> **What is asked**: Can you print every one of the records below word for word, leaving out the pictures?

###

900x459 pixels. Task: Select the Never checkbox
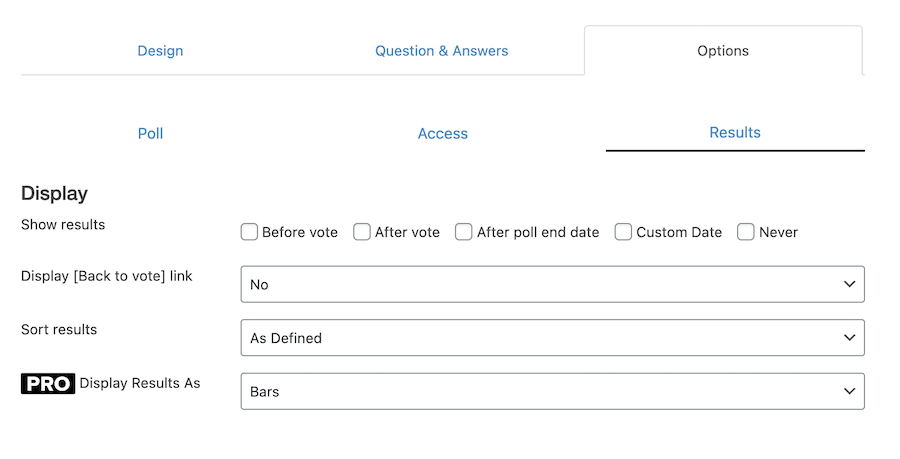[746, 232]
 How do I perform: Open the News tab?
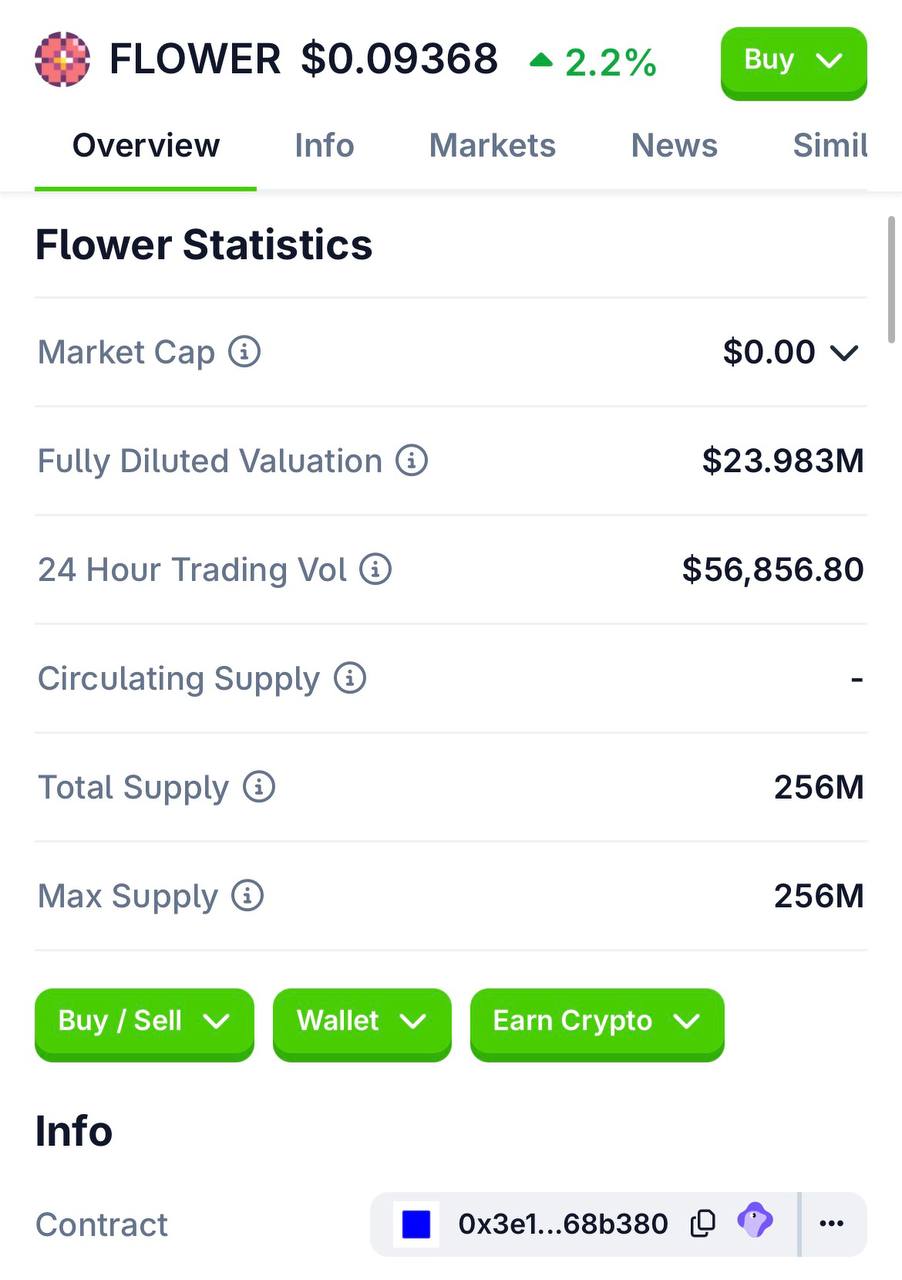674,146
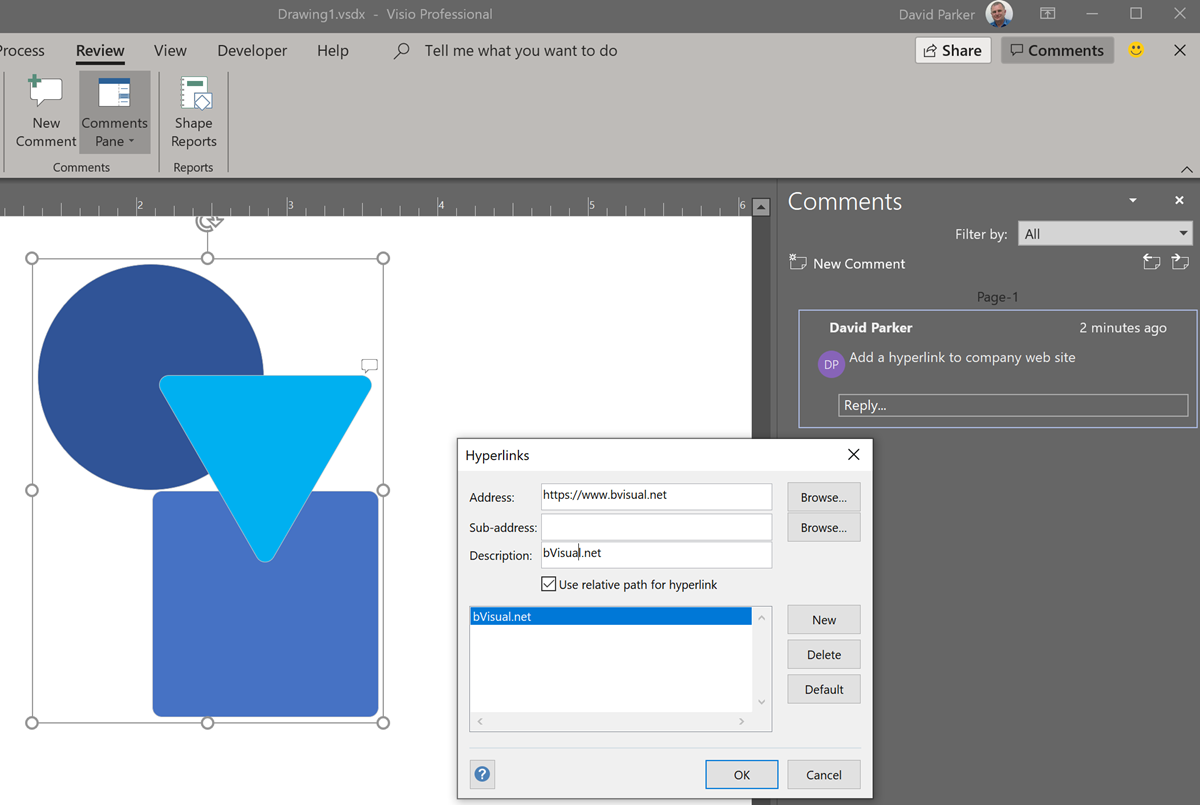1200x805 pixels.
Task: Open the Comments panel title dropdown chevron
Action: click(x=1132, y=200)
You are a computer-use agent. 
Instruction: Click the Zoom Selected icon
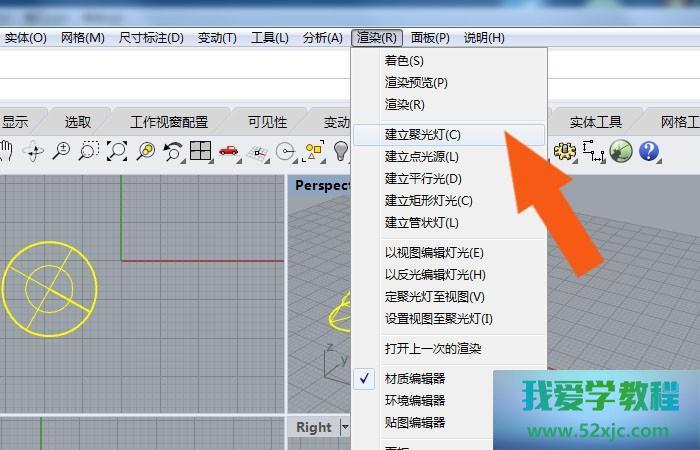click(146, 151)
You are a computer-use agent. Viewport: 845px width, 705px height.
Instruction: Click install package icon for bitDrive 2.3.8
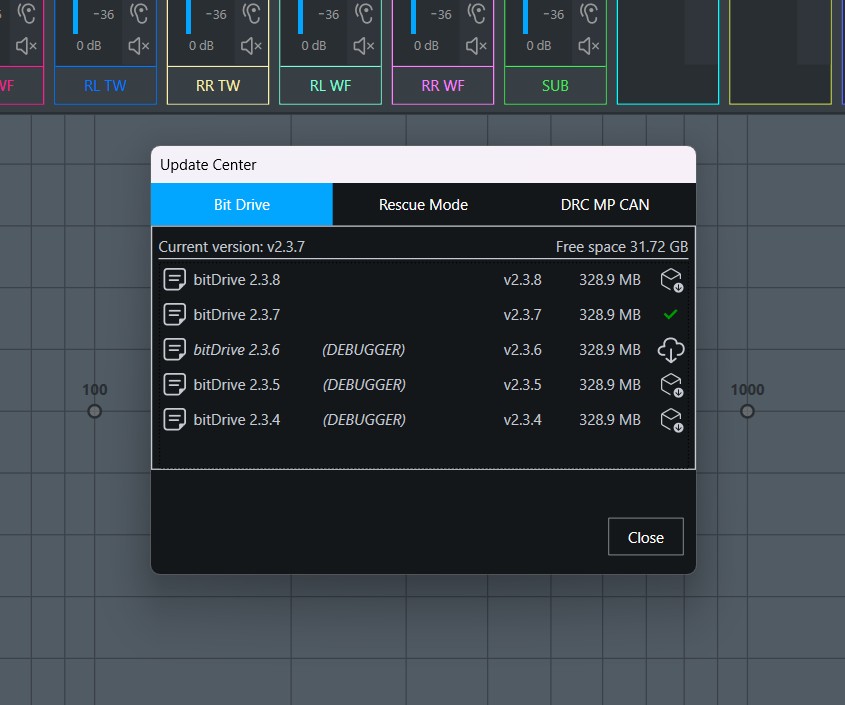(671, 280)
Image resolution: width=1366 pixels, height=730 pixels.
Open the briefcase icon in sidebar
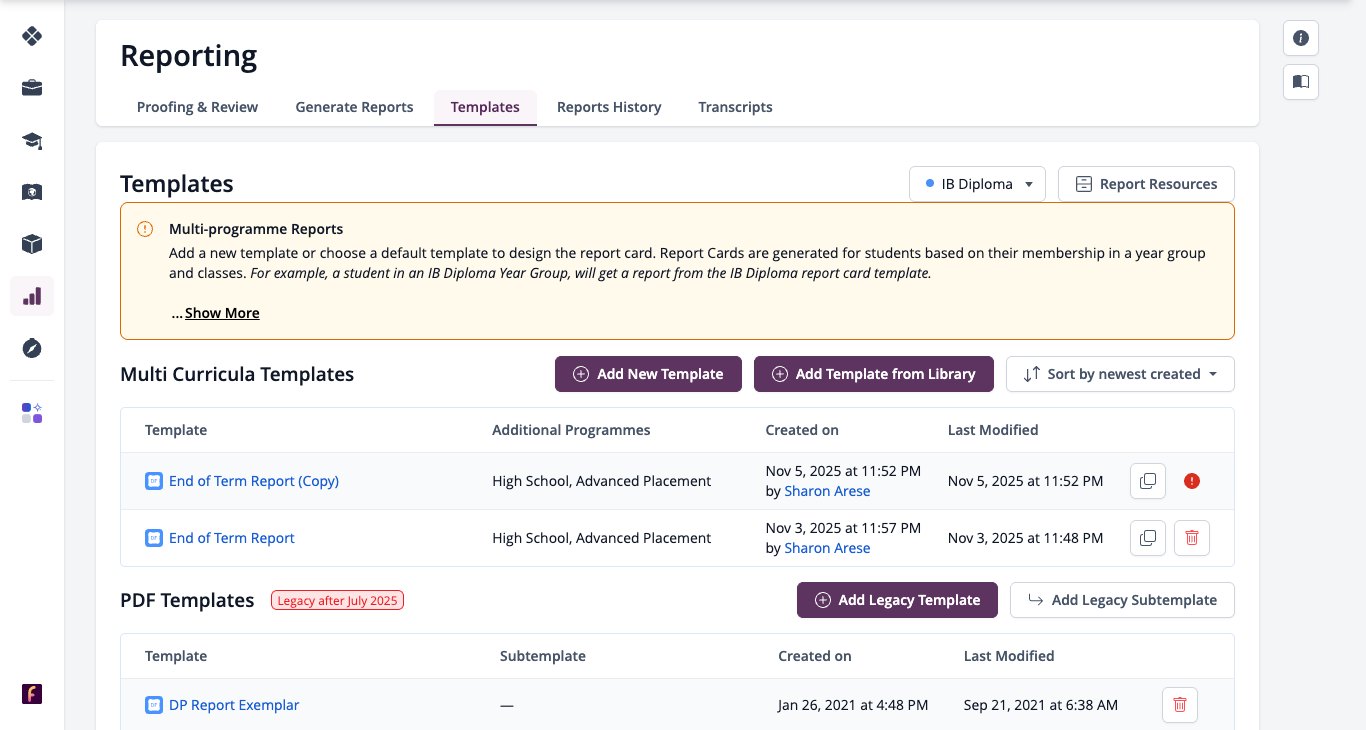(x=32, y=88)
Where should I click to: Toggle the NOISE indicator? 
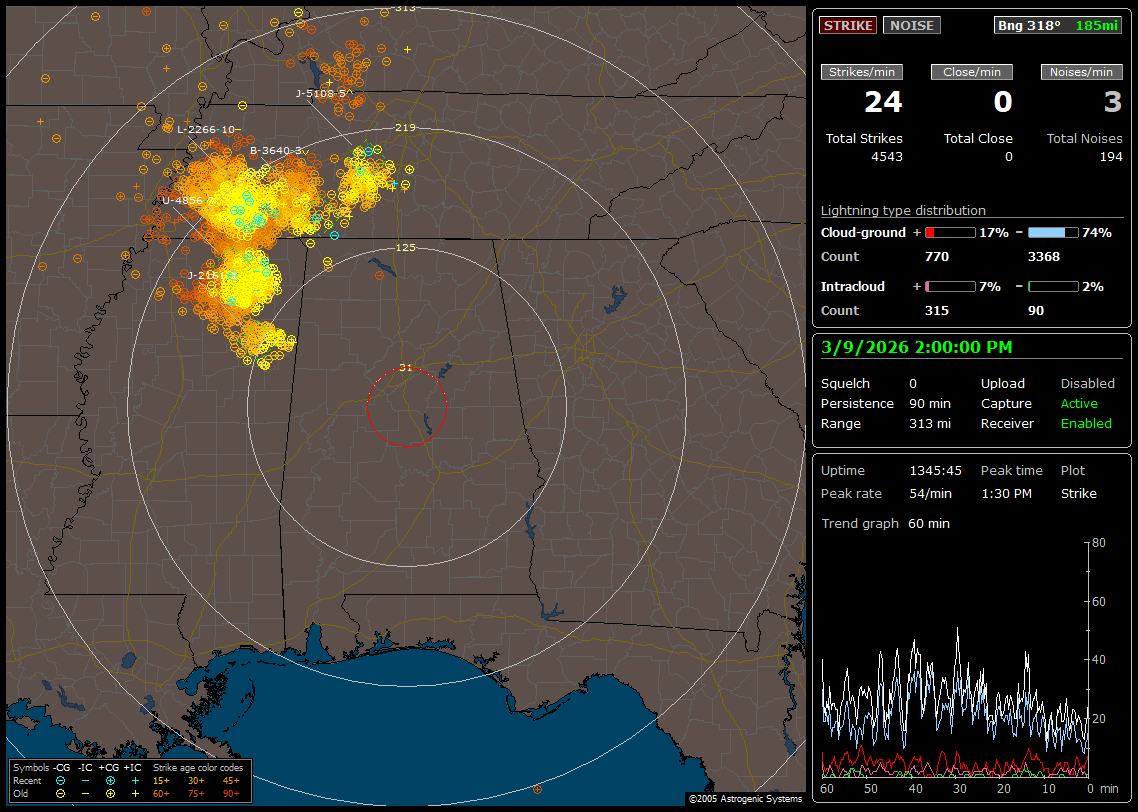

###

> **Expected answer**:
900x459 pixels. Task: Select the Never checkbox
[746, 232]
 How do I perform: Open the News tab?
674,146
1200x805 pixels.
Task: Open the Comments panel title dropdown chevron
Action: click(x=1132, y=200)
You are a computer-use agent. 
Instruction: Click the Zoom Selected icon
click(146, 151)
You are a computer-use agent. Viewport: 845px width, 705px height.
Instruction: Click install package icon for bitDrive 2.3.8
(671, 280)
Image resolution: width=1366 pixels, height=730 pixels.
Open the briefcase icon in sidebar
(x=32, y=88)
Where should I click to: Toggle the NOISE indicator? 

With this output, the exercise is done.